_Work order 1_. In the blog excerpt below, to which organization did Neil Postman give his 1990 speech?
_Work order 2_. Go on with the blog excerpt below from where it stops, writing the post that belongs under its final heading.

Point/Counter-Point: “Collapse of Current Biz Model”…“Not So Much”

Friday, May 14th, 2010

photo: uniquedaily.com

Shirky’s Rules
Clay Shirky,
prescient voice on where the Internet is taking us…
His essay on the Collapse of Complex Business Models is most easily understood from the last paragraph up: “When the ecosystem stops rewarding complexity, it is the people who figure out how to work simply…who get to say what happens in the future.”

Bollocks!
Blogger Tom Slee Says Not So Much:
“Complexity is not going away. It’s just moving to a different spot in the production chain, and as it moves so does the balance of power.”

Neither essay is simple to get through. But both sides of the debate are critical to our understanding of what is happening to us all.

Informing Ourselves to Death: 20 Yrs Later

Thursday, May 6th, 2010

photo: aheadinbiz.com

Neil Postman was a humanist, who believed that “new technology can never substitute for human values.”

In the text of this 1990 speech, given to the German Informatics Society, he warns us all: [That] “which once was our friend, turned against us, as well. I refer to information….The tie between information and action has been severed….It comes indiscriminately, directed at no one in particular, disconnected from usefulness; we are glutted with information, drowning in information, have no control over it, don’t know what to do with it.”

Prescient reading.

RIP: Chat and Youth Are Killing the Meeting

Thursday, April 22nd, 2010

photo: organizingla.com

Forbes.com posting: “When he worked for a 50-something chief executive, his schedule was crammed with meetings, taking up as many as 30 hours a week. When a new 20-something CEO arrived, meeting time shrank to about 2 hours a week.”

Chats/IMs/Tweets/etc. are killing meetings in some companies. And this post calls that a bad thing? Hullo? In what universe is that?

Yes, some f2f meetings are super-critical. But the amount of good meetings like that and f**king-horrible-waste-of-time meetings is outrageous. Meetings are dead, long live meetings! (Only the good and useful kind)

What’s Stopping Innovation?

_Material provided_.
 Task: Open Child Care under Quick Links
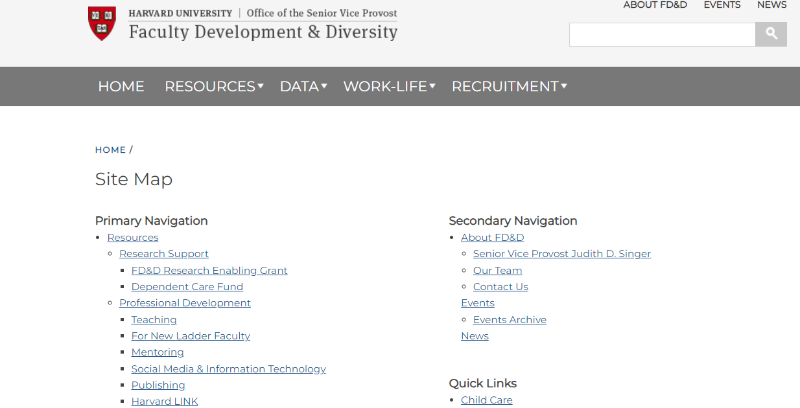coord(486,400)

...

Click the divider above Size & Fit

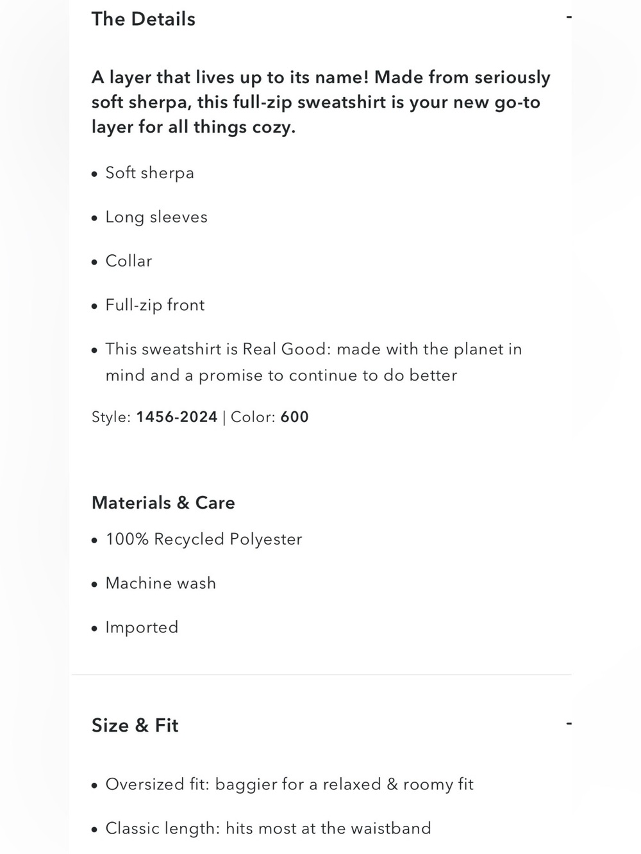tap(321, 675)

--

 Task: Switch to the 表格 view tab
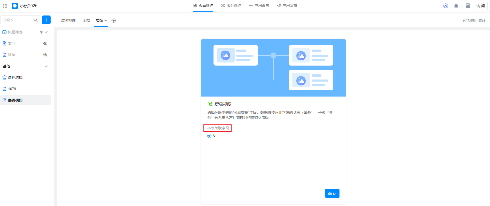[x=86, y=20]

_Task result 1_. The German Informatics Society.

_Task result 2_.
Thursday, March 25th, 2010

Working Smarter on Business Basics…Or…Time for a Rethink? HBR blogger Scott Anthony seems to think that the core problem is that business can’t seem to make money on ideas from Day 1 — an inability to capitalize and monetize ideas quickly.

For most companies, we don’t think that’s it. Although Biz Week does illustrate the power of capitalizing on innovation quickly with its story on how Google’s past employees have built, networked and invested in over 200 startups since 2005. (Key word: Past employees…The issue is retaining that innovation within companies.)

We think the core reason, for most companies, is closer to what innovation guru Clayton Christensen wrote in Biz Week: He’s writing about the healthcare debate, but substitute “business” for “healthcare” and “workforce” for “patients” and he’s made the perfect case for forbidden innovation…hacking work…

“The cause of runaway health costs is malpractice, but not the medical kind. Rather, we’re guilty of business model malpractice on a grand scale. Most caregivers in our system bring great talent and commitment to their patients. But the systems in which they work compromise quality and push up costs.”

The systems that we build to leverage people’s brilliance and innovations are broken: we think that’s what’s stopping innovation.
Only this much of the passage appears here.